« Les municipalités et le gouvernement fédéral »
Notes pour une allocution
de l'honorable Stéphane Dion
Président du Conseil privé et
ministre des Affaires intergouvernementales
Conférence annuelle
Fédération canadienne des municipalités
Banff (Alberta)
le 26 mai 2001
L'allocution prononcée fait
foi
C'est la deuxième fois que vous me faites l'honneur de m'inviter à votre
conférence annuelle. La première fois, c'était à Calgary, en 1996; j'en
étais alors à mes débuts dans la vie politique, nommé ministre
depuis cinq mois seulement et élu député depuis à peine
deux mois! À l'époque, non seulement m'avez-vous accueilli avec chaleur,
mais vous m'avez aussi remis un sac à dos en cuir tout neuf, pour remplacer
mon vieux sac à dos d'universitaire. Il y a même une inscription sur le
sac : FCM, Calgary'96. Je l'apporte avec moi partout où je vais. Nous avons
reçu tous les deux notre part de coups et d'éraflures, mais nous sommes
encore très solides. Rien ne pourrait nous séparer. C'est comme le Canada!

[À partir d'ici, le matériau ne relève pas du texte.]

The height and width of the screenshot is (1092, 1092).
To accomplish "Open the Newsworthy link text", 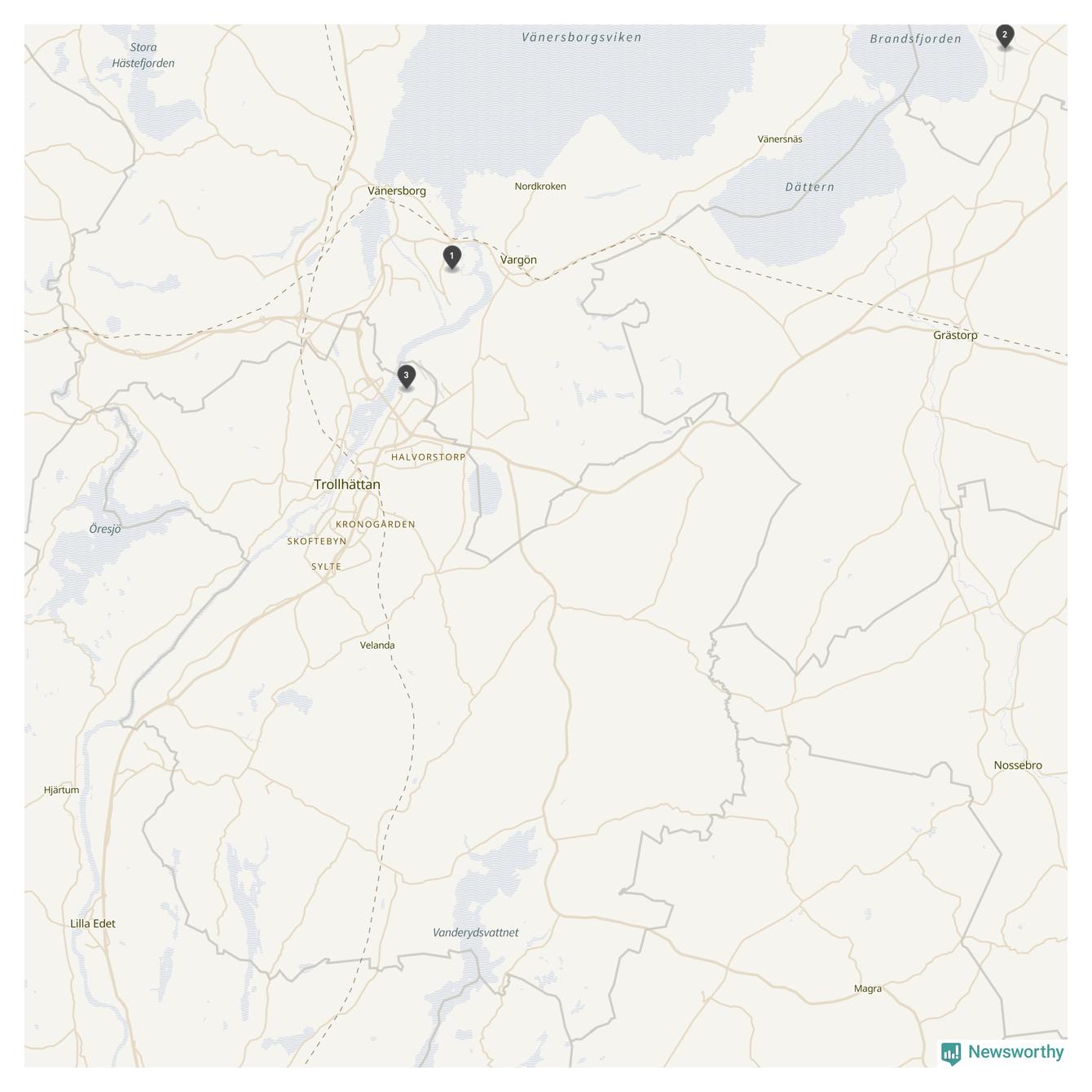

Pendant ces cinq années, vous et moi avons été témoins d'énormes
changements dont certains nous ont touchés plus directement que d'autres.
Ainsi, mon comté de Saint-Laurent-Cartierville existe toujours, mais
Ville
Saint-Laurent, par contre, disparaîtra à compter de janvier
2002, car elle a été frappée par le courant de fusions qui
entraînera la disparition de bon nombre de nos municipalités. Aussi,
c'est non sans tristesse que je souligne la présence de mon maire, le Dr
Bernard Paquet, et de sa délégation. La municipalité de
Saint-Laurent me manquera, mais je ferai tout pour aider le nouvel
arrondissement de Saint-Laurent.
La
fédération canadienne a, elle aussi, connu une évolution marquée qui
a favorisé une meilleure collaboration des gouvernements dans le
respect de leurs compétences respectives. Nous avons été témoins
d'importantes ententes fédérales-provinciales sur l'union sociale, sur la
main-d'œuvre, sur la santé, sur l'harmonisation environnementale, sur les
enfants, sur les infrastructures, etc. Un débat historique sur les
règles de sécession a produit une clarté qui renforce notre unité
nationale et consolide les principes fondamentaux de la démocratie.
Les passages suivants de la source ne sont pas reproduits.